Calculate conditional probabilities on the provided population data for sampling.

Parameters:
  • population_data (DataFrame) – Table with columns ‘age’, ‘sex’, ‘year’, ‘location’, and ‘value’

  • include_sex (str) – ‘Female’, ‘Male’, or ‘Both’. Sexes to include in the distribution.

Return type:

DataFrame

Returns:

Table with columns

’age’ : Midpoint of the age group, ‘age_start’ : Lower bound of the age group, ‘age_end’ : Upper bound of the age group, ‘sex’ : ‘Male’ or ‘Female’, ‘location’ : location, ‘year’ : Year, ‘population’ : Total population estimate, ‘P(sex, location | age, year)’ : Conditional probability of sex and location given age and year, ‘P(sex, location, age | year)’ : Conditional probability of sex, location, and age given year, ‘P(age | year, sex, location)’ : Conditional probability of age given year, sex, and location.

vivarium_public_health.population.data_transformations.rescale_binned_proportions(pop_data, age_start, age_end)[source]

Reshape the distribution so that bin edges fall on the age_start and age_end.

Parameters:
  • pop_data (DataFrame) – Table with columns ‘age’, ‘age_start’, ‘age_end’, ‘sex’, ‘year’, ‘location’, ‘population’, ‘P(sex, location, age| year)’, ‘P(sex, location | age, year)’, ‘P(age | year, sex, location)’

  • age_start (float) – The starting age for the rescaled bins.

  • age_end (float) – The terminal age for the rescaled bins.

Return type:

DataFrame

Returns:

Table with the same columns as pop_data where all bins outside the range (age_start, age_end) have been discarded.

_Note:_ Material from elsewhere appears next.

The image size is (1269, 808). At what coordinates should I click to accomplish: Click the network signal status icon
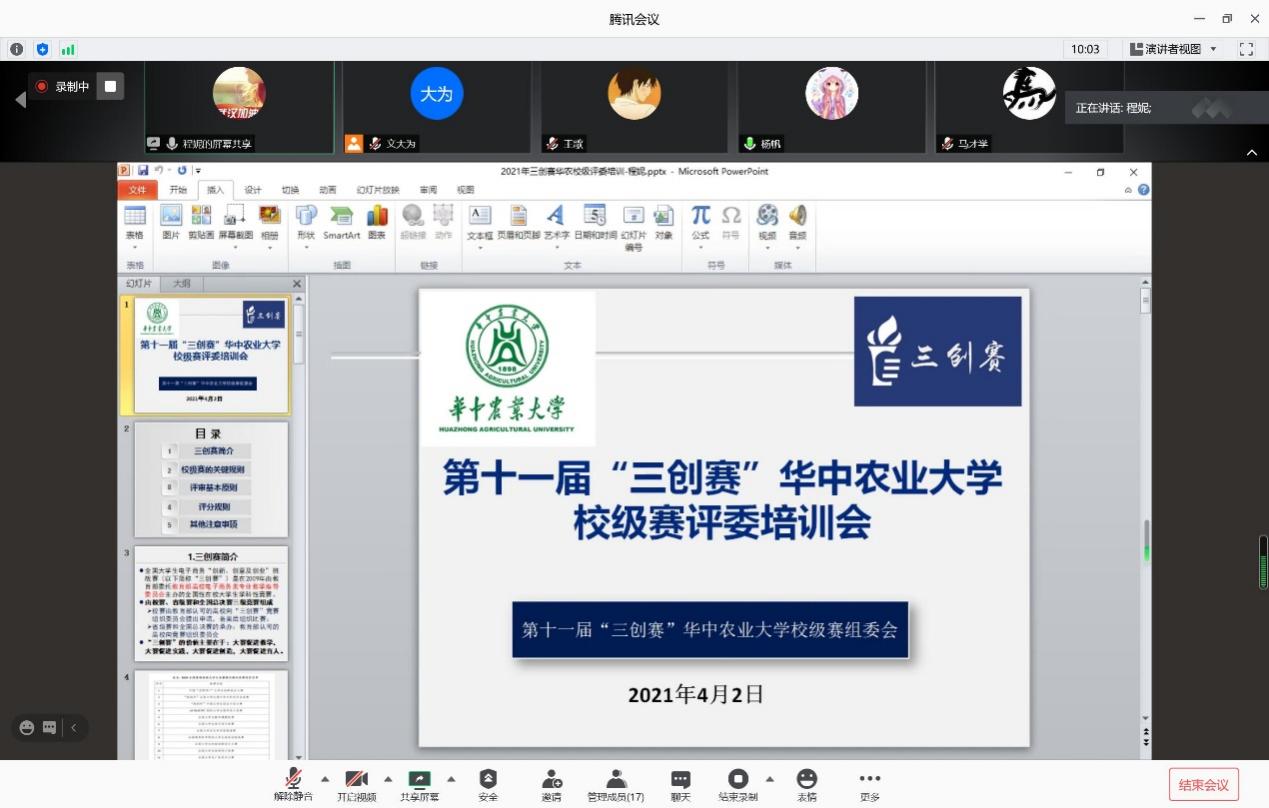pyautogui.click(x=68, y=49)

If age_start and age_end don’t fall cleanly on age boundaries, the bins in which they lie are clipped and the ‘population’, ‘P(sex, location, age| year)’, and ‘P(age | year, sex, location)’ values are rescaled to reflect their smaller representation.

class vivarium_public_health.population.data_transformations.AgeValues(current, young, old)
current

Alias for field number 0

old

Alias for field number 2

young

Alias for field number 1

class vivarium_public_health.population.data_transformations.EndpointValues(left, right)
left

Alias for field number 0

right

Alias for field number 1

vivarium_public_health.population.data_transformations.smooth_ages(simulants, population_data, randomness)[source]

Distribute simulants among ages within their assigned age bins.

Parameters:
  • simulants (DataFrame) – Table with columns ‘age’, ‘sex’, and ‘location’

  • population_data (DataFrame) – Table with columns ‘age’, ‘sex’, ‘year’, ‘location’, ‘population’, ‘P(sex, location, age| year)’, ‘P(sex, location | age, year)’, ‘P(age | year, sex, location)’

  • randomness (RandomnessStream) – Source of random number generation within the vivarium common random number framework.

Return type:

DataFrame

Returns:

Table with same columns as simulants with ages smoothed out within the age bins.

vivarium_public_health.population.data_transformations.get_cause_deleted_mortality_rate(all_cause_mortality_rate, list_of_csmrs)[source]

Compute the cause-deleted mortality rate by subtracting individual CSMRs.

Parameters:
  • all_cause_mortality_rate (DataFrame) – DataFrame with standard age/sex/year index columns and a value column.

  • list_of_csmrs (list[DataFrame | None]) – List of DataFrames each containing a value column representing a cause-specific mortality rate. None entries are skipped.

Return type:

DataFrame

Returns:

DataFrame with the same index columns and a death_due_to_other_causes column containing the residual mortality rate after subtracting all provided cause-specific rates.